I’m not Nancy; but unfortunately, Sephora seems to think I am:
This isn’t the first time I’ve gotten a misdirected email, and actually not the first I’ve gotten from Sephora. But this most recent example made me think about the connection between the end recipient’s experience and the hygiene of your acquisition sources. Sephora acquired what it thought was Nancy’s email, and is trying to grow the relationship – “look how many points you have, Nancy!” Instead, one bad email address has resulted in two bad customer experiences; I’m getting misdirected emails, which makes me think less of Sephora, and Nancy is missing the emails she thought she signed up for.
There are a lot of different contexts in which this could have happened, but when you look at enough email address registrations over time, typos become a frequent suspect.
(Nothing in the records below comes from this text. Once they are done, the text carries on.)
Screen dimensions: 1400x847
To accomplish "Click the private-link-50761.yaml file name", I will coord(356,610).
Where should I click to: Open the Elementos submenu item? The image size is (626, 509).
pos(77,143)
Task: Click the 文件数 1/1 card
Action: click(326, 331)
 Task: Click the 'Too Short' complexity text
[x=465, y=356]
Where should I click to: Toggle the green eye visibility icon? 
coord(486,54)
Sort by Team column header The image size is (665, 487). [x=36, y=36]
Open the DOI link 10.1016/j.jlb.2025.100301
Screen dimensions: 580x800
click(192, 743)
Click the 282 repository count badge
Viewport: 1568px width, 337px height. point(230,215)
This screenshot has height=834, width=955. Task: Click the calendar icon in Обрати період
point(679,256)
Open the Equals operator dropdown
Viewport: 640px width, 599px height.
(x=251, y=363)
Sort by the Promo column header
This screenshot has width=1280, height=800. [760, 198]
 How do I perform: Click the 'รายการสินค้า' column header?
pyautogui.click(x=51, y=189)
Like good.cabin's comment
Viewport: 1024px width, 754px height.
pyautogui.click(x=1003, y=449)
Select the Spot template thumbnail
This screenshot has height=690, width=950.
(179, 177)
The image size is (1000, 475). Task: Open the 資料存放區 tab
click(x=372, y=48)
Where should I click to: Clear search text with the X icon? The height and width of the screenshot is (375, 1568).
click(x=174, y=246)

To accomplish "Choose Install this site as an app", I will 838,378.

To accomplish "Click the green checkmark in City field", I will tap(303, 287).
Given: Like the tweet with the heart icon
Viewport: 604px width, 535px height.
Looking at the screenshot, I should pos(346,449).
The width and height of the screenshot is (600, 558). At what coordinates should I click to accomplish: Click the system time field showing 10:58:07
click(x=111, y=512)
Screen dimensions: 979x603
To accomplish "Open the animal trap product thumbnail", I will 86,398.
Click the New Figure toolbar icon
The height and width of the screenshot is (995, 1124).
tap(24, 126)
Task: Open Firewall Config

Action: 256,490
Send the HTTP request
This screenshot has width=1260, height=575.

A likely scenario: Nancy is on www.sephora.com and types her address into a prompt asking her to sign up. Or maybe she is in a brick-and-mortar location and provides her email at the cash register.
Either of those avenues are prime suspects for being sources of bad data – fat-fingers, clerks who enter the same email address over and over again – we’ve seen it all!
What’s the solution?
Sephora can of course verify email addresses after collecting them – that would have fixed the issue of sending Nancy’s email to me, protecting their email marketing program from downside risk of a poorly engaged address and/or spam report. But that approach misses the opportunity to remain connected to Nancy; quantify that opportunity as whatever an email subscriber is worth to Sephora over time (a scan of their pricing suggests that it has to be a lot!)
The ideal approach is to validate and correct the email address at the point of collection enabling the organization to suggest potential fixes of the initial email. For example, if Nancy’s actual email address was the same handle as mine, but at a different domain, an email validation service could have helped by suggesting that my address is uncommon.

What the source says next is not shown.